In these songs, writes Haydn scholar Professor H. C. Robbins Landon, “it seems clear that Haydn’s intention was to compose technically easy songs which could be sung at sight by any educated music lover, and played at the piano prima vista by the average lady of musical inclination.”

I can agree with that assessment. These aren’t terribly complex songs. Nor do they seem to require a vocal talent that’s much above “average” (although Ameling is far suprior to that description).

Given the above information, Haydn was about 62 when he composed these songs.

Incidentally, Mozart died in 1791. So these songs were written by Haydn three years after the too-young Mozart passed away. Just FYI.

Standout tracks on today’s CD are Track 3 (“Recollection”) because of Ameling’s occasional soaring notes, Track 4 (“Haydn: A Pastoral Song”) for the same reason. The latter of the two, especially, is both delicate and alluring.

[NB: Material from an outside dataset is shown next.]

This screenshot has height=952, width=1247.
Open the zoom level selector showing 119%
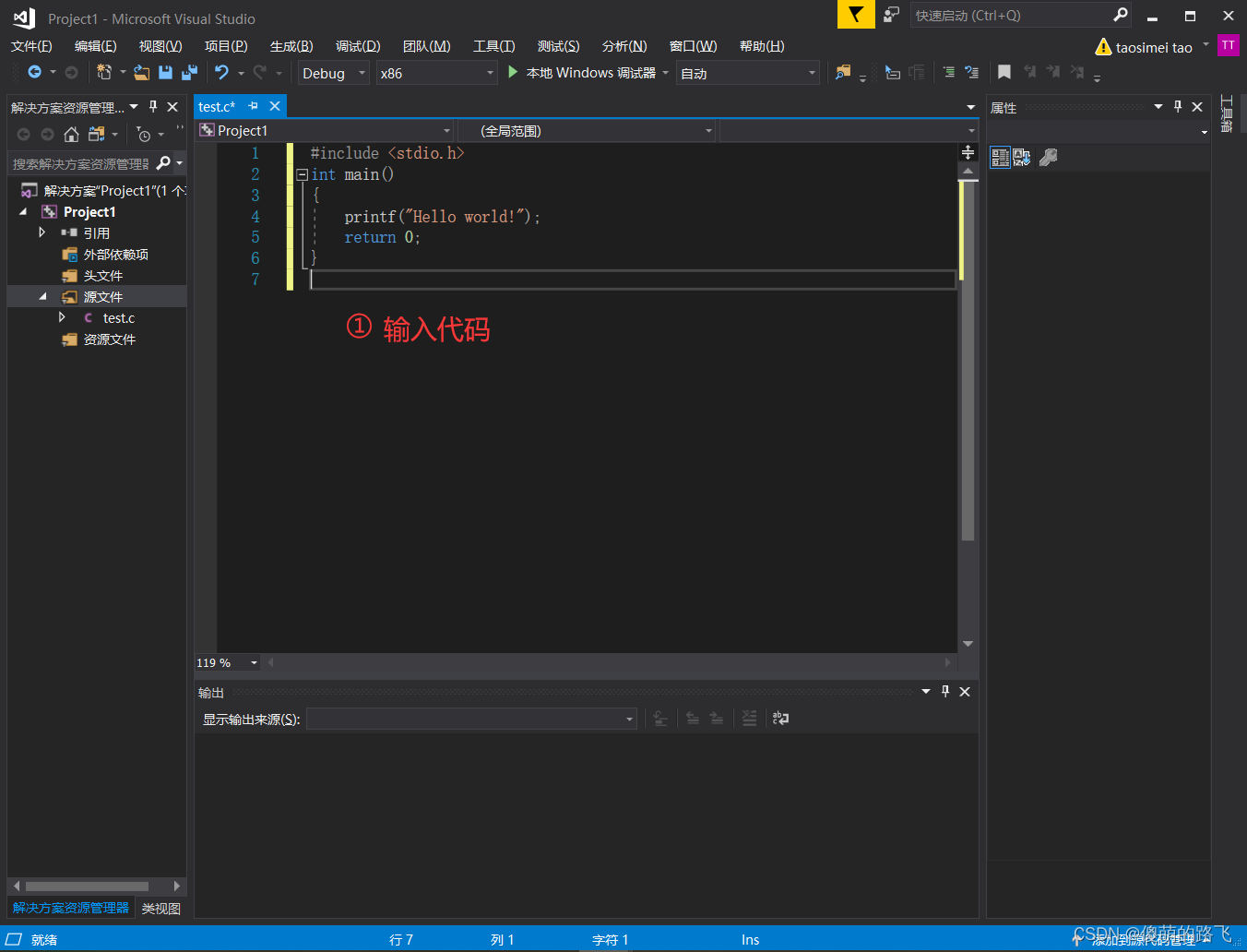coord(226,662)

Given the similarity of these songs (to one another, that is), I’m only going to write about songs that really stand out.

Like Track 7 (“Fidelity”), for example. The piano work is lively. Ameling’s voice is delightful. Very clear and soaring.

Track 9 (“Sailor’s Song”), too. Piano is terrific. Very Classical sounding. And Ameling’s voice is stunning. She belts out some notes that amaze. Well done.

The rest of the songs are good. But not noteworthy in my book.

What is noteworthy are the subject matters of these songs. Here are some of the titles;

“Despair”
“Pleasing Pain”
“Fidelity”
“Sympathy”
“Content”

I’m not sure what “Pleasing Pain” is about. It’s a pleasant enough song. But hardly the kinky excursion into a seamy underworld one might suppose from its title. (The rise up the scale to the note she hits at the 2:35 mark in the song is so very cool.)